The current Farm Bill is a good place to start. In fact, hidden here and there in the fine print are some good programs that promote local foods and sustainable agriculture are already present in farm policy. Now they need to be given full funding and expanded considerably to make them more than good sounding ideas. Within the past year I’ve been on several farms that have received modest payments through a new program launched in the 2002 Farm Bill called the Conservation Security Program. CSP for short, it pays farmers to implement and utilize environmentally friendly farming practices like grass-based livestock production, cover crops that protect water and soil, and wildlife habitat restoration. Some of these farms are using their CSP payments to increase their operation’s ability to provide fresh, local food to consumers.

In addition, there are Midwestern farmers who have used grant money made available through the Farm Bill to build processing facilities so they can supply local institutions with fresh food. And the USDA’s Farm to Cafeteria program supports citizen-led efforts to bring locally grown food to local schools. Never heard of these programs? Neither have most farmers. Such initiatives are vastly overshadowed by the Farm Bill’s commodity payment program.

In 2007, agribusiness will be pushing for even more ways to promote production of commodities like corn as the demand for ethanol skyrockets. If they succeed, that means, more than ever, we will have not a Farm Bill, or even a food bill, but a cheap raw commodity bill.

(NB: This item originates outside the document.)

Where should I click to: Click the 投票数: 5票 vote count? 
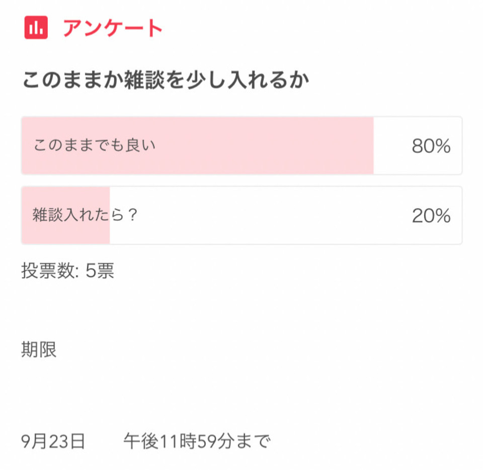(x=68, y=271)
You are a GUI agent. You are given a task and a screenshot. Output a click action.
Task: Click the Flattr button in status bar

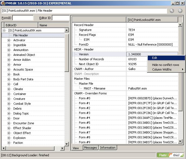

But Cargill and Archer Daniels Midland aren’t the only ones making their voices heard in D.C. these days. Cracks in the Farm Bill edifice are starting to appear. Debate over the past three Farm Bills has featured increasingly greater input from environmental and sustainable agriculture groups. CSP and the Farm to Cafeteria program are the result of such inroads. And it’s beginning to look like the 2007 Farm Bill will have a another new, potentially influential, participant at the table: groups concerned about the safe production of local foods for all consumers. Consumer groups are teaming up with sustainable agriculture and environmental organizations to get more funding and support for programs that promote local, sustainable food production—true homeland security. The passion with which urbanites called for reform in that church basement on Dec. 12 is an indicator of what can be accomplished if we all come together on the Farm Bill in 2007.

And don’t underestimate the power of consumers to influence policy when given a chance. Before the USDA passed final rules for a national organic label in 2002, it proposed standards that were significantly weaker than what farmers and consumers had been calling for. Within a matter of weeks, over 275,000 public comments—a new record—were directed at the USDA, almost all of them calling for stricter organic standards. The Agriculture Department gave in and eventually passed standards that were more in line with what consumers and organic farmers wanted.

“Don’t mess with us. It blows up in the USDA’s face every time,” says Jim Riddle, a pioneer in the organic movement from Winona, Minn.

Now is the time to let the Minnesota Congressional delegation know that the 2007 Farm Bill must be more accountable to consumers, farmers and our food system in general. Having U.S. Rep. Collin Peterson as the new Chair of the House Agriculture Committee gives this state a lot of farm policy clout. And Tom Harkin, the new Chair of the Senate Ag Committee, is just across the border in Iowa.

Several nonprofit groups are working on making the 2007 Farm Bill a piece of legislation that supports local, sustainable food. For example, the New Farm Initiative the Land Stewardship Project is working on contains several innovative proposals.

A handful of farm state lawmakers may write the Farm Bill, but it takes an entire Congress to pass it. That means every voter, every eater, can have a say in how it is written.